- **Saved data entries**

***

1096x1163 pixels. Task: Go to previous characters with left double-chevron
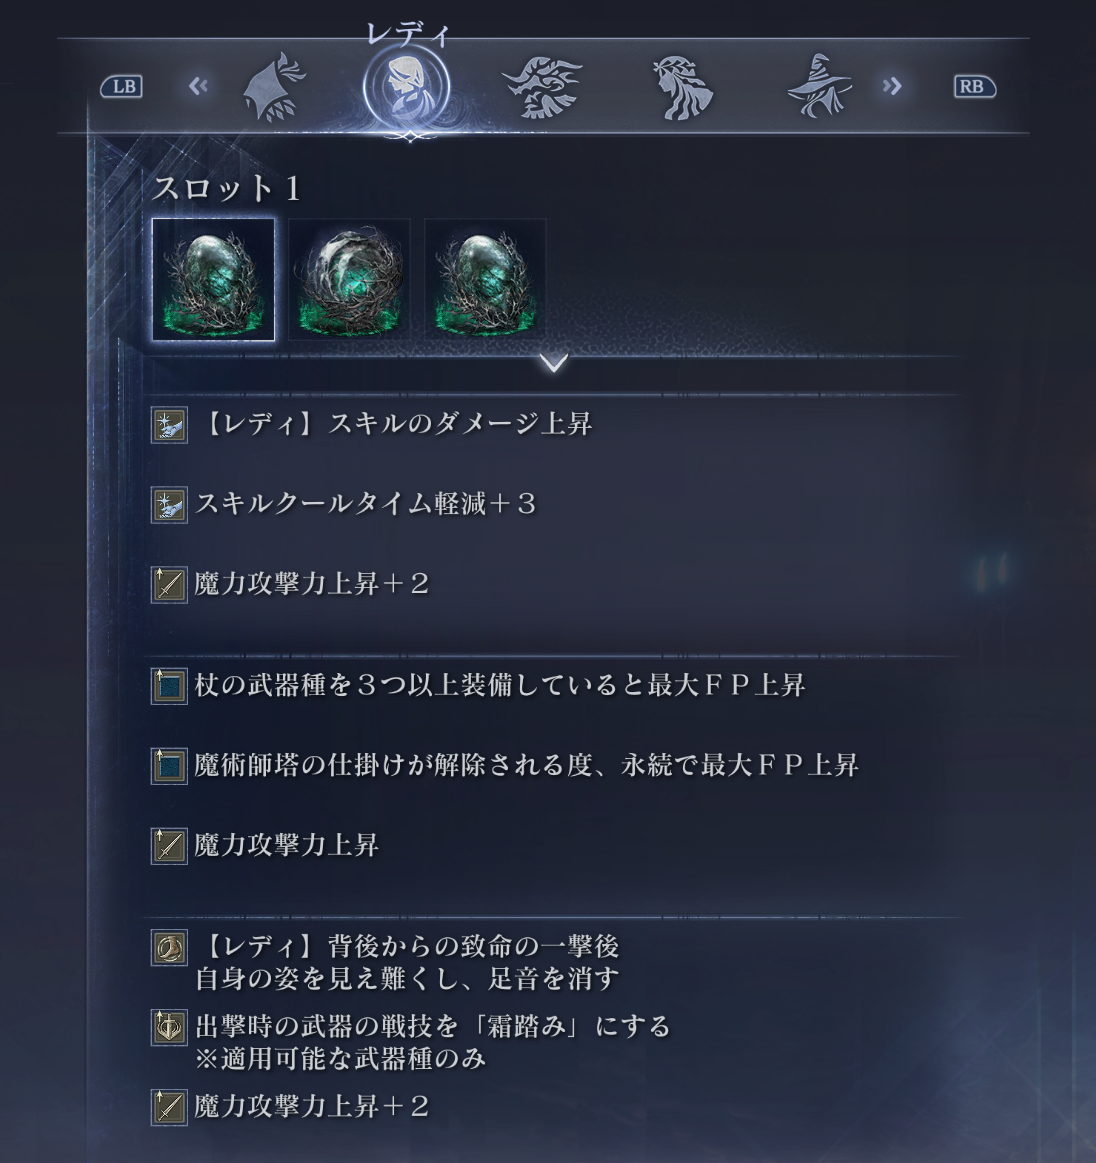coord(198,87)
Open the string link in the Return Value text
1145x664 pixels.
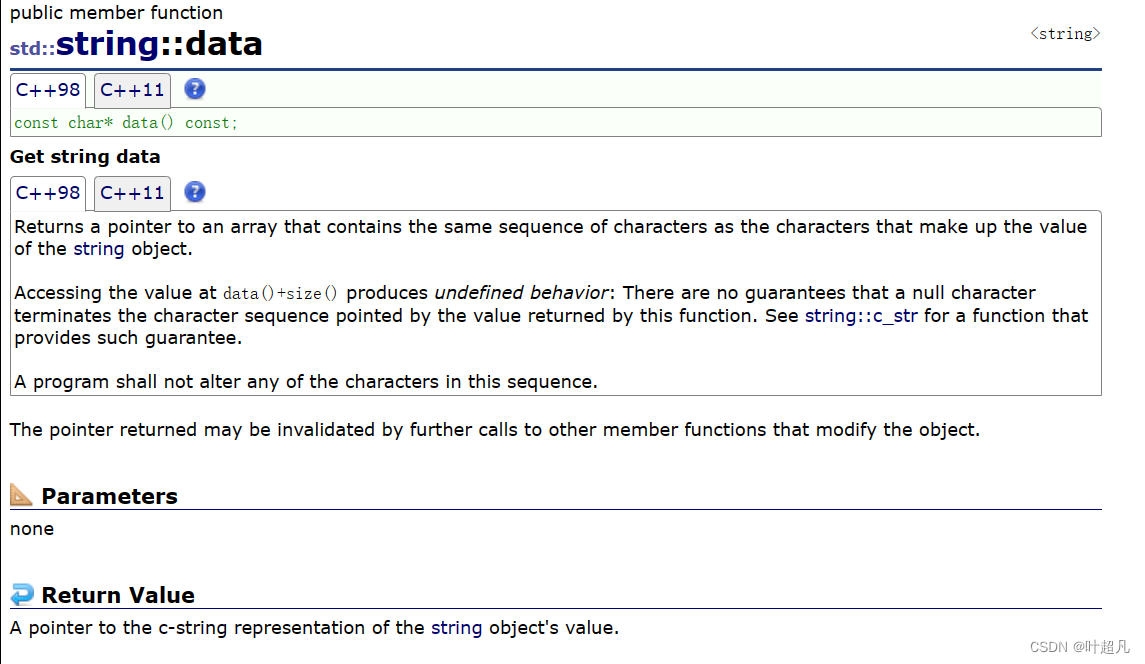pos(456,628)
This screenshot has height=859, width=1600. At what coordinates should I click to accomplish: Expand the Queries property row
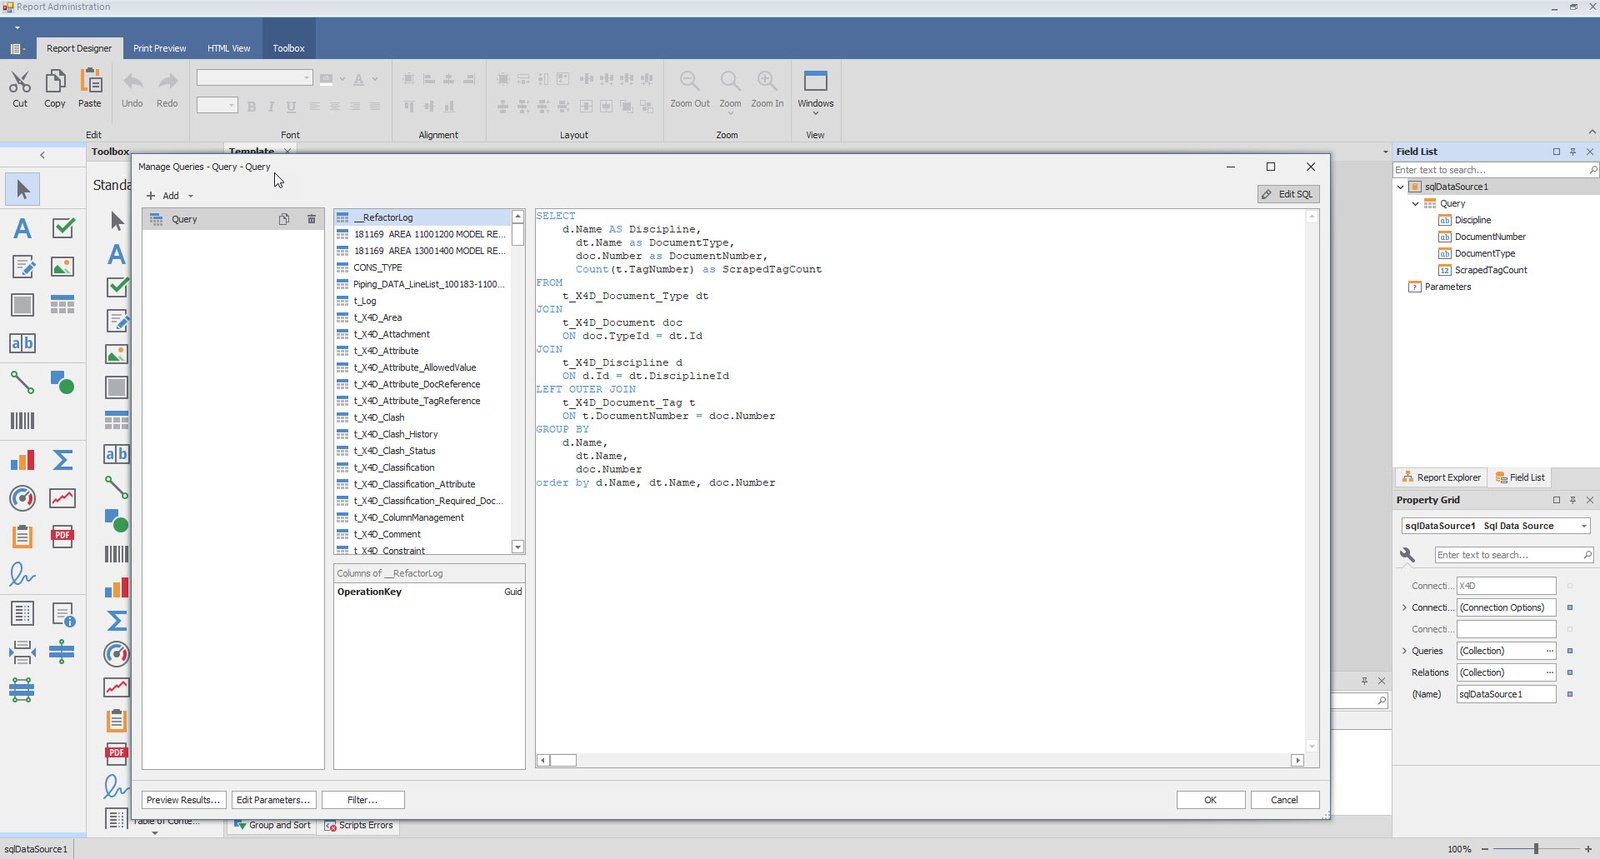click(1404, 651)
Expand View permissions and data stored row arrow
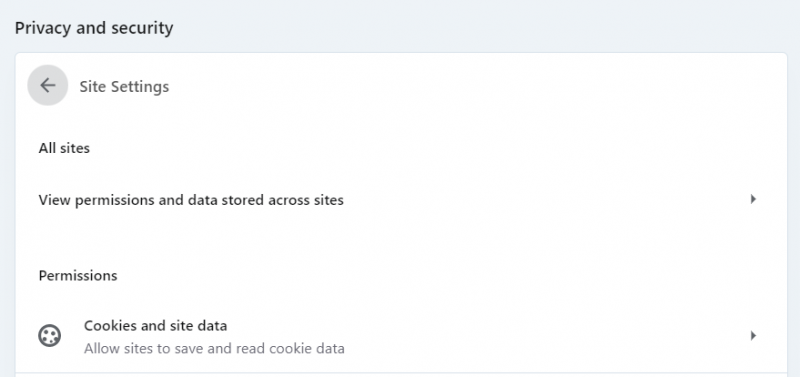 coord(753,199)
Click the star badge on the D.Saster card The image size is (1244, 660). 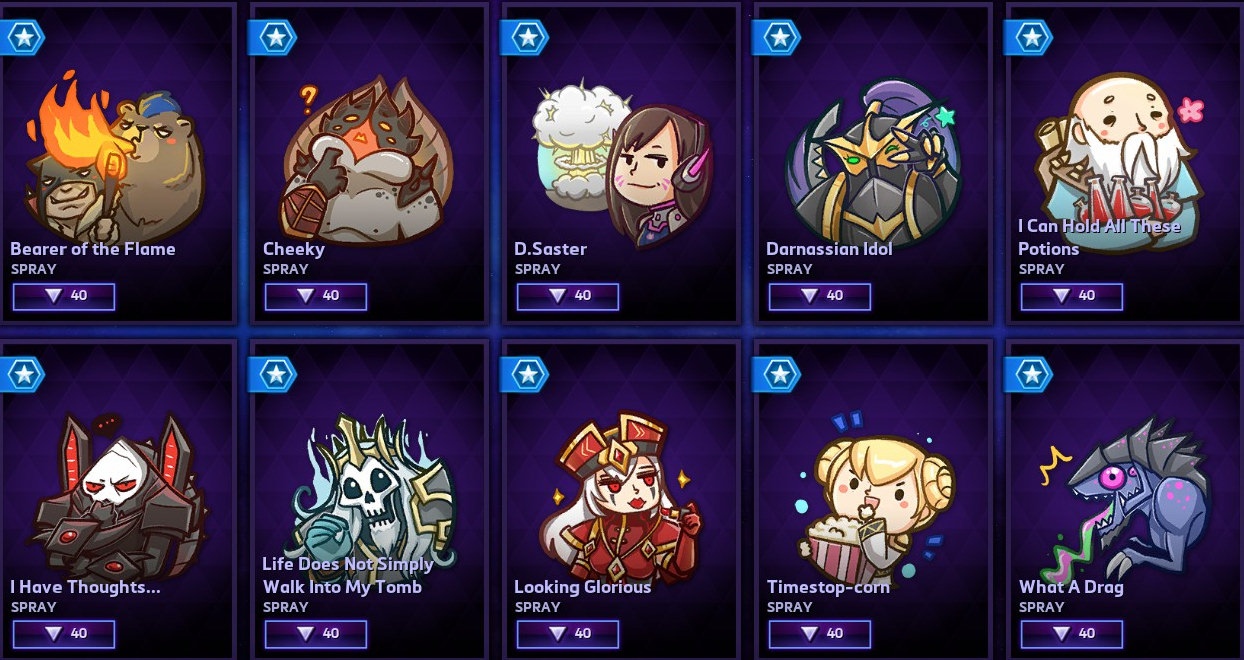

***

For this exercise, write out exactly the lines from the one with "1145x664 pixels." through the last line of the records, inclusive, and leave each picture out.

1145x664 pixels.
pos(456,628)
This screenshot has height=859, width=1600. At what coordinates should I click to accomplish: Expand the Queries property row
click(1404, 651)
Expand View permissions and data stored row arrow
 coord(753,199)
Click the star badge on the D.Saster card The image size is (1244, 660). 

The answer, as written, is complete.